Başbakan Ahmet Davutoğlu başkanlığında yapılan Bakanlar Kurulu toplantısı sona erdi. Başbakanlık Merkez Bina'daki toplantı yaklaşık 5.5 saat sürdü. Başbakan Yardımcısı ve Hükümet Sözcüsü Arınç, toplantı sonrası basın mensuplarının sorularını yanıtladı. 

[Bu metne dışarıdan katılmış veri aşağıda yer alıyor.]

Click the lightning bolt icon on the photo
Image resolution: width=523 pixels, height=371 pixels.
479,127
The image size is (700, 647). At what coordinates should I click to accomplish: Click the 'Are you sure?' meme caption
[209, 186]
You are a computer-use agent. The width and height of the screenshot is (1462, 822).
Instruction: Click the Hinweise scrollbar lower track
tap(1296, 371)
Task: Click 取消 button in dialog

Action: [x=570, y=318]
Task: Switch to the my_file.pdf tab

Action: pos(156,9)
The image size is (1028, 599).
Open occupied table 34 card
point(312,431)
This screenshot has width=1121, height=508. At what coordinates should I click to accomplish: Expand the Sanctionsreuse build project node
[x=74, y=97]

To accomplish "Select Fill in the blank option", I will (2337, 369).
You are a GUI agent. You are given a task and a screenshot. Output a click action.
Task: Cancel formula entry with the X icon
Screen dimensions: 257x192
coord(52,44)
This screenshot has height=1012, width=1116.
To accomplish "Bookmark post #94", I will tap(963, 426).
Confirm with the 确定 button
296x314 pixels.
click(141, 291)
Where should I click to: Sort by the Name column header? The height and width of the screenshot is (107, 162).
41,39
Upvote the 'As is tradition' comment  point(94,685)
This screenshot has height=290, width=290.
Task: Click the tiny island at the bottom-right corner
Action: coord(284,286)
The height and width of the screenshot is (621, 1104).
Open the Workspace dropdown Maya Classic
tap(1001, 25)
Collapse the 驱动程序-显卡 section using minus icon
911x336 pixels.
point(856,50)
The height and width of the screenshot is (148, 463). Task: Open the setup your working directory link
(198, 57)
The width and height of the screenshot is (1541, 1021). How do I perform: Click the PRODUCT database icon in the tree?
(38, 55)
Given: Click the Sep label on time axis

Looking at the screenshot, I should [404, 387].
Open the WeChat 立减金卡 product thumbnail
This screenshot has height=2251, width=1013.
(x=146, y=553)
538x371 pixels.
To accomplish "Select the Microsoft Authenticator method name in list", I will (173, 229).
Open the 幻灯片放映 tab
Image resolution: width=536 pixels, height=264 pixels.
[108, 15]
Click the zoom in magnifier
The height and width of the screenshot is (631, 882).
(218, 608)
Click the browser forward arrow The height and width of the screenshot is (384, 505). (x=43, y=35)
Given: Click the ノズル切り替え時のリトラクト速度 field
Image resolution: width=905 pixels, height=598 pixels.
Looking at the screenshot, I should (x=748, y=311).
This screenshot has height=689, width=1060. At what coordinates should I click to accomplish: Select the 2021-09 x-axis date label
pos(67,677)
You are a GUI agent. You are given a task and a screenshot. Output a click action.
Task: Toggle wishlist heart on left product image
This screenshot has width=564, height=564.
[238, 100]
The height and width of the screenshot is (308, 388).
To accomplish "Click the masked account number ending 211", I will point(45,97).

POLEMİK YAPARSAM İYİ YAPARIM AMA İŞİM DEĞİL

Bülent Arınç, Demirtaş'ın kendisine yönelik eleştirilerinin sorulması üzerine; "Siyasetçilerle polemik yapmak benim arzum değil. Yaparsam da iyi yaparım. Ama çok hoş bir şey değil. Maalesef son haftalarda bazı HDP'li milletvekili arkadaşlarıma söyledikleri sözlerin karşılığında bazı eleştiriler getirdim. Ben eleştiri yaparım, hakaret etmem. Ama hiç eleştiriye tahammülü olmayan bazıları, edep dışında bazı ifadelerle, küçültmek, hor görmek yolunu tercih ediyorlar. HDP bugün çok önemli bir görev yapıyor. Çözüm süreci içerisinde Öcalan ile ve diğer paydaşlarla irtibat konusunda ve bir siyasi kanat olarak, halkı temsil eden bir siyasi parti ve milletvekilleri olarak, onların çok daha sorumlu davranması, çok daha anlayışlı olması, hükümetle ilişkilerini çok daha dürüst götürmeleri gerekir. Bunun dışına çıktıkları zaman çözüm süreci bundan olumsuz etkilenir. Ben daha önceki konuşmalarımda da ifade ettim. Bugün HDP içinde geçmişte çok acı çekmiş, kötü bedeller ödemiş arkadaşlarımız var. Ben onlara her zaman saygı gösteriyorum. Demirtaş veya bir başkası değil, mesela Sakık gibi, Ahmet Türk, Leyla Zana gibi çok akıllı, bilinçli, bu meselenin Türkiye için önemini idrak eden anlayışlı insanlar. Ama bunların dışında da çözüm sürecini baltalamaya çalışan, başka yerlere kulaklarını açmış, oraların talimatlarıyla hareket edenler var.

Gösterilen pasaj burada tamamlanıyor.